What the exercise asks:
Return the data below exactly, but only from the line containing "Click the form serial number DA20220527E00282" through the line containing "Click the tools", with both of those lines included.

Extracted data:
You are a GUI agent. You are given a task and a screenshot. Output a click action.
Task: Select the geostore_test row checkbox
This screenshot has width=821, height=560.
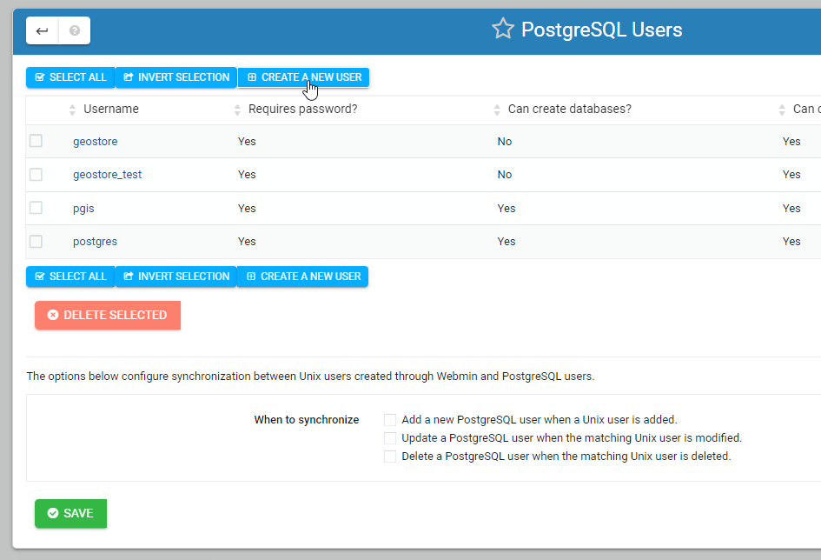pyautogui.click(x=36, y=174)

---

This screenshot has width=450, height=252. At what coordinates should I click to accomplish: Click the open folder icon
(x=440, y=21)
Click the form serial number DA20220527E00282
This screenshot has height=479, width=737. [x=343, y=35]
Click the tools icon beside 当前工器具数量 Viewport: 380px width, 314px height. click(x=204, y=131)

Solution for this task:
Click the form serial number DA20220527E00282
This screenshot has height=479, width=737. [x=343, y=35]
Click the tools icon beside 当前工器具数量 Viewport: 380px width, 314px height. click(x=204, y=131)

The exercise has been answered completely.